A standard session at the HSC runs 90 to 120 minutes including compression, treatment at 2.0 to 2.4 ATA, and decompression. Most protocols call for 20 to 40 daily sessions, 5 days per week; some radiation indications may require up to 60 sessions.
Yes, through reciprocal billing arrangements for medically necessary hospital care. However, the QEII in Halifax is typically closer for PEI and NS patients. Inter-provincial routing is coordinated by referring physicians and provincial health plans.
Clinical-grade hyperbaric oxygen therapy delivers 100 per cent oxygen at 2.0 to 2.8 ATA inside a Health Canada-licensed chamber. "Mild" or "soft" hyperbaric chambers (sometimes called "oxygen bars" or "recreational chambers") operate at 1.3 ATA or less, sometimes with ambient air rather than concentrated oxygen, and are not Health Canada-licensed for the 14 recognised clinical indications. The clinical evidence base for HBOT references pressures of 2.0 ATA and above; lower-pressure protocols do not produce the same dissolved-oxygen physiology. Provincial health plans cover treatment only at hospital programmes operating clinical-grade chambers; private clinics in St. John\ should disclose their chamber type and operating pressure on request.
A standard HBOT session at clinics and hospital programmes serving St. John\ lasts 90 to 120 minutes door-to-door: roughly 10 to 15 minutes for compression to treatment depth (typically 2.0 to 2.8 ATA), 60 to 90 minutes at treatment pressure, and 10 to 15 minutes for decompression. Patients change into chamber-safe cotton clothing, remove all electronics and oils or lotions, and either lie down in a monoplace chamber or sit in a multiplace chamber. Most chronic-condition courses run 20 to 40 sessions delivered daily or near-daily over 4 to 8 weeks; emergency indications use shorter, time-critical protocols.
An HBOT session takes 90 to 120 minutes door-to-door at 2.0 to 2.4 ATA, with a standard treatment course of 20 to 60 daily weekday sessions. For the full session walkthrough, preparation checklist (what to wear, what to avoid before treatment), common side effects, chamber-type differences, and contraindications, see our What to expect from HBOT guide.

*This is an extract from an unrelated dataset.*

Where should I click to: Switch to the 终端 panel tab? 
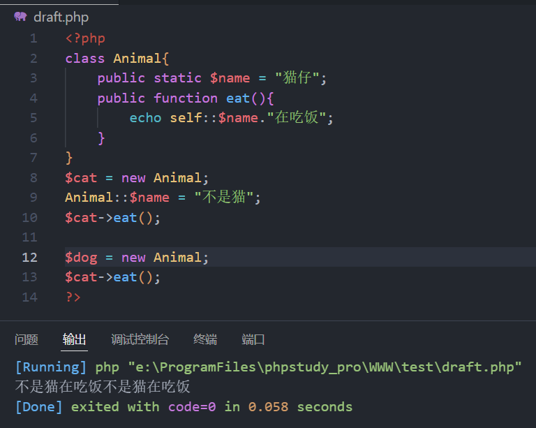point(205,339)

A standard HBOT course runs 20 to 40 sessions over 4 to 12 weeks. For provincial medical travel grants (including the Northern Health Travel Grant, MTAP, and territorial programmes), Veterans Affairs Canada coverage, interprovincial reciprocal billing rules, and patient accommodation guidance specific to Newfoundland and Labrador, see our Canadian medical travel guide for HBOT patients.
This page is maintained by the Canada Hyperbarics Research Team, an independent resource for HBOT information in Canada. We accept no paid placements or sponsorship. Content is drafted with AI assistance and reviewed by the editorial team before publication. See our full editorial policy for sourcing standards (Health Canada MDALL, CUHMA, UHMS 15th Edition, PubMed) and the AI-assist disclosure.